[Stored data]
Content starts
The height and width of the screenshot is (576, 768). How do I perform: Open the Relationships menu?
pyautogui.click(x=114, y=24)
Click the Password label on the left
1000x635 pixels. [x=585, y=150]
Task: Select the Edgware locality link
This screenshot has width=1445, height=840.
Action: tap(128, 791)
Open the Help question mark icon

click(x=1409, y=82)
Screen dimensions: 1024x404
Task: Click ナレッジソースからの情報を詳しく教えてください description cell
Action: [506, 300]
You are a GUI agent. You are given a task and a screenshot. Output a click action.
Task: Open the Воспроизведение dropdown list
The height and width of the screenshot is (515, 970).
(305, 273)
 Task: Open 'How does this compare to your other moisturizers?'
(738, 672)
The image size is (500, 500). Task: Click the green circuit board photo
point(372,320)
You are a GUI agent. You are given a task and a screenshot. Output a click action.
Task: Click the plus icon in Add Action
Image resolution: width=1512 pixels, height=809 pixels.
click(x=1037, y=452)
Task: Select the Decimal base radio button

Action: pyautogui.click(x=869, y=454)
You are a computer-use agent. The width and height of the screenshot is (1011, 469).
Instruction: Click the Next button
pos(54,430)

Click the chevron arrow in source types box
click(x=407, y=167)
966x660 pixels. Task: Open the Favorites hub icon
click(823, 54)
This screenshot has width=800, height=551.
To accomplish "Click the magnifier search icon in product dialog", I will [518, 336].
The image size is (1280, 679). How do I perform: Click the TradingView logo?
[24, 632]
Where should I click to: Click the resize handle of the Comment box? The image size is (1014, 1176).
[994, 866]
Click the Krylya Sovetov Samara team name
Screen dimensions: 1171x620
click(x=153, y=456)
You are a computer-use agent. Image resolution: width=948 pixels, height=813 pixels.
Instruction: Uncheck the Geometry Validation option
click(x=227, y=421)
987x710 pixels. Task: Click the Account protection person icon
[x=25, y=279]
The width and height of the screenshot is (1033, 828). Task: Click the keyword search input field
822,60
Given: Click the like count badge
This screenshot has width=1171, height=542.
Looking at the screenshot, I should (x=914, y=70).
Content ends
The full set of records above is to be printed exactly as it appears.

The height and width of the screenshot is (576, 768). How do I perform: Open the Relationships menu?
pyautogui.click(x=114, y=24)
Click the Password label on the left
1000x635 pixels. [x=585, y=150]
Task: Select the Edgware locality link
This screenshot has width=1445, height=840.
Action: tap(128, 791)
Open the Help question mark icon

click(x=1409, y=82)
Screen dimensions: 1024x404
Task: Click ナレッジソースからの情報を詳しく教えてください description cell
Action: [506, 300]
You are a GUI agent. You are given a task and a screenshot. Output a click action.
Task: Open the Воспроизведение dropdown list
The height and width of the screenshot is (515, 970).
(305, 273)
 Task: Open 'How does this compare to your other moisturizers?'
(738, 672)
The image size is (500, 500). Task: Click the green circuit board photo
point(372,320)
You are a GUI agent. You are given a task and a screenshot. Output a click action.
Task: Click the plus icon in Add Action
Image resolution: width=1512 pixels, height=809 pixels.
click(x=1037, y=452)
Task: Select the Decimal base radio button

Action: pyautogui.click(x=869, y=454)
You are a computer-use agent. The width and height of the screenshot is (1011, 469).
Instruction: Click the Next button
pos(54,430)

Click the chevron arrow in source types box
click(x=407, y=167)
966x660 pixels. Task: Open the Favorites hub icon
click(823, 54)
This screenshot has width=800, height=551.
To accomplish "Click the magnifier search icon in product dialog", I will [518, 336].
The image size is (1280, 679). How do I perform: Click the TradingView logo?
[24, 632]
Where should I click to: Click the resize handle of the Comment box? The image size is (1014, 1176).
[994, 866]
Click the Krylya Sovetov Samara team name
Screen dimensions: 1171x620
click(x=153, y=456)
You are a computer-use agent. Image resolution: width=948 pixels, height=813 pixels.
Instruction: Uncheck the Geometry Validation option
click(x=227, y=421)
987x710 pixels. Task: Click the Account protection person icon
[x=25, y=279]
The width and height of the screenshot is (1033, 828). Task: Click the keyword search input field
822,60
Given: Click the like count badge
This screenshot has width=1171, height=542.
Looking at the screenshot, I should (x=914, y=70).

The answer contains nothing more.